# Input data
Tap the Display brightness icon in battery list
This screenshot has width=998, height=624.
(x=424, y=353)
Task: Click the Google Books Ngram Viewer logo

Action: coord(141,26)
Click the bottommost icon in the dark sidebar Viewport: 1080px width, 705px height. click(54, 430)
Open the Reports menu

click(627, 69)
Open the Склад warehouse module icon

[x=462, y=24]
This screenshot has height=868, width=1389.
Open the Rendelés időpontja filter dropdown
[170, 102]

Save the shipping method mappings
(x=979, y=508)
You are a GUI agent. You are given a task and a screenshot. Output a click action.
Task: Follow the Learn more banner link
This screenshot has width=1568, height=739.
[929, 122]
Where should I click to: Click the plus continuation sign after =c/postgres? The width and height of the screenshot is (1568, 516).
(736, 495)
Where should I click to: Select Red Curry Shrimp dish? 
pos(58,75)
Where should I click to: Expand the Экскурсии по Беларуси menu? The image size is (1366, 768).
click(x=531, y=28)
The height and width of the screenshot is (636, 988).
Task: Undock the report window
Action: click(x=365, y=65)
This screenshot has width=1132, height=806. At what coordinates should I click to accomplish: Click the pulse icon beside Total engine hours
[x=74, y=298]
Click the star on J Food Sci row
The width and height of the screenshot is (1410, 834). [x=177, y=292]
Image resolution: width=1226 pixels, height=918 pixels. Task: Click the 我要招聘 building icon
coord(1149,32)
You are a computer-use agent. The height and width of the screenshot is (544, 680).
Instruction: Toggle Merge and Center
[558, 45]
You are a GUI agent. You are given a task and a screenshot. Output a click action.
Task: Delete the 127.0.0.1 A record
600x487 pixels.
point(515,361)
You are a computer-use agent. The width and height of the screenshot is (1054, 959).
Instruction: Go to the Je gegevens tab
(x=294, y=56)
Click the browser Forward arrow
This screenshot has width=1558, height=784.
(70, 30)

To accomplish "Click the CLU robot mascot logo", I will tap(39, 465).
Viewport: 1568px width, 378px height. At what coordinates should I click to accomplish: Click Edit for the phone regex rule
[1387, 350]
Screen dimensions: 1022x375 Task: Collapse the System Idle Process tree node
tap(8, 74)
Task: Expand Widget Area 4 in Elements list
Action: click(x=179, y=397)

# Action item
Each entry should be duplicated exactly as it was given.

# Exercise solution
Tap the Display brightness icon in battery list
This screenshot has width=998, height=624.
(x=424, y=353)
Task: Click the Google Books Ngram Viewer logo

Action: coord(141,26)
Click the bottommost icon in the dark sidebar Viewport: 1080px width, 705px height. click(54, 430)
Open the Reports menu

click(627, 69)
Open the Склад warehouse module icon

[x=462, y=24]
This screenshot has height=868, width=1389.
Open the Rendelés időpontja filter dropdown
[170, 102]

Save the shipping method mappings
(x=979, y=508)
You are a GUI agent. You are given a task and a screenshot. Output a click action.
Task: Follow the Learn more banner link
This screenshot has width=1568, height=739.
[929, 122]
Where should I click to: Click the plus continuation sign after =c/postgres? The width and height of the screenshot is (1568, 516).
(736, 495)
Where should I click to: Select Red Curry Shrimp dish? 
pos(58,75)
Where should I click to: Expand the Экскурсии по Беларуси menu? The image size is (1366, 768).
click(x=531, y=28)
The height and width of the screenshot is (636, 988).
Task: Undock the report window
Action: click(x=365, y=65)
This screenshot has width=1132, height=806. At what coordinates should I click to accomplish: Click the pulse icon beside Total engine hours
[x=74, y=298]
Click the star on J Food Sci row
The width and height of the screenshot is (1410, 834). [x=177, y=292]
Image resolution: width=1226 pixels, height=918 pixels. Task: Click the 我要招聘 building icon
coord(1149,32)
You are a computer-use agent. The height and width of the screenshot is (544, 680).
Instruction: Toggle Merge and Center
[558, 45]
You are a GUI agent. You are given a task and a screenshot. Output a click action.
Task: Delete the 127.0.0.1 A record
600x487 pixels.
point(515,361)
You are a computer-use agent. The width and height of the screenshot is (1054, 959).
Instruction: Go to the Je gegevens tab
(x=294, y=56)
Click the browser Forward arrow
This screenshot has width=1558, height=784.
(70, 30)

To accomplish "Click the CLU robot mascot logo", I will tap(39, 465).
Viewport: 1568px width, 378px height. At what coordinates should I click to accomplish: Click Edit for the phone regex rule
[1387, 350]
Screen dimensions: 1022x375 Task: Collapse the System Idle Process tree node
tap(8, 74)
Task: Expand Widget Area 4 in Elements list
Action: click(x=179, y=397)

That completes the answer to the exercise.